State Pattern
What
Encapsulates state-based behaviors and uses delegation to switch between behaviors.
When
An object’s behavior depends on its internal state, and it must change its behavior at runtime depending on that state. An object changes behavior based on internal state using conditionals.
public class MusicPlayer {
String state = "STOPPED";
public void pressPlay() {
if (state.equals("STOPPED")) state = "PLAYING";
else if (state.equals("PLAYING")) state = "PAUSED";
else state = "PLAYING";
}
}
How
- Define a
State
interface with behavior-specific methods. - Implement concrete state classes.

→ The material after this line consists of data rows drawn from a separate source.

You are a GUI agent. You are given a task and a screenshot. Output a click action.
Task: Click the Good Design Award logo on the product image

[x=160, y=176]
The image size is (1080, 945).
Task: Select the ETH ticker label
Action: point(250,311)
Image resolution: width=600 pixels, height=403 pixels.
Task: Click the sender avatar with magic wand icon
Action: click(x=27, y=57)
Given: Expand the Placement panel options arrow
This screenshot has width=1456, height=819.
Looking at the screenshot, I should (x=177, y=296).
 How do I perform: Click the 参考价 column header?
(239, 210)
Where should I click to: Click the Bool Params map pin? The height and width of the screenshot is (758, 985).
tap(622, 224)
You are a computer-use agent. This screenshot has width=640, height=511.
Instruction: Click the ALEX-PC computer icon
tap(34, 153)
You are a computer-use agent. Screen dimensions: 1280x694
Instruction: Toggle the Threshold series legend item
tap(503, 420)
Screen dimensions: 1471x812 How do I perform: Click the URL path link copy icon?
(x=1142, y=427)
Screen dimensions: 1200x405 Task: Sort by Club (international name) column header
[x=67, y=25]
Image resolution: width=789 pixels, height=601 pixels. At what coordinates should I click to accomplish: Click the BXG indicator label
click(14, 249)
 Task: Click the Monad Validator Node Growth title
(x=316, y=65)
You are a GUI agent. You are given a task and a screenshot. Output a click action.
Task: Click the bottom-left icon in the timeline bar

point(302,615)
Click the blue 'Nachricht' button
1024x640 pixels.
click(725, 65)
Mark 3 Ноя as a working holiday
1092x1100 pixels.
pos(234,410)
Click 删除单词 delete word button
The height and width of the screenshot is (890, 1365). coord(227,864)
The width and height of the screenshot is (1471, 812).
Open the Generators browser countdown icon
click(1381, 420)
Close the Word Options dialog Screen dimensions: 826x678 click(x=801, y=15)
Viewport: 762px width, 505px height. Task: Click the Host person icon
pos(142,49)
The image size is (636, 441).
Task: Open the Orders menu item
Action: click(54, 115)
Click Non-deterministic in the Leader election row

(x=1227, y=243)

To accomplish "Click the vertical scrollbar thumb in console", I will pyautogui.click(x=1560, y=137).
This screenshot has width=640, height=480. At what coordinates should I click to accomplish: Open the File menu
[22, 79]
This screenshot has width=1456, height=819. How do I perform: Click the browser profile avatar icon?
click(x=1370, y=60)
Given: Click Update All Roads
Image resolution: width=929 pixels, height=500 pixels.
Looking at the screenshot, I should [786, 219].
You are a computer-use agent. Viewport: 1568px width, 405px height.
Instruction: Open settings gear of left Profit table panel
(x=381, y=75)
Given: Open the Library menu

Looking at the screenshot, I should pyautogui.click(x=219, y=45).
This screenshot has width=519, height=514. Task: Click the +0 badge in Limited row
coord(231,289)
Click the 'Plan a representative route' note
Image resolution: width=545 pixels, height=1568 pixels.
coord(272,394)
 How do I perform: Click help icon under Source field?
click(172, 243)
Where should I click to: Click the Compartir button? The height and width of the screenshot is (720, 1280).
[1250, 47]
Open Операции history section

- The context object holds a reference to a state instance and delegates behavior to it.#
interface State { void pressPlay(MusicPlayer player); }
class PlayingState implements State {
public void pressPlay(MusicPlayer p) { System.out.println("Pause"); p.setState(new PausedState()); }
}
class PausedState implements State {
public void pressPlay(MusicPlayer p) { System.out.println("Play"); p.setState(new PlayingState()); }
}
class MusicPlayer {
private State state = new PausedState();
public void setState(State state) { this.state = state; }
public void pressPlay() { state.pressPlay(this); }
}
Examples
- TCP connection handling (e.g., Open, Closed, Listening states).
- Media player controls (e.g., Playing, Paused, Stopped states).
Why
Advantages
- Eliminates large conditional statements for state transitions.
- Promotes separation of concerns and cleaner state-specific behavior.
- Easier to add new states without changing existing logic.
Disadvantages
- Increases number of classes.
- Tight coupling between context and state classes.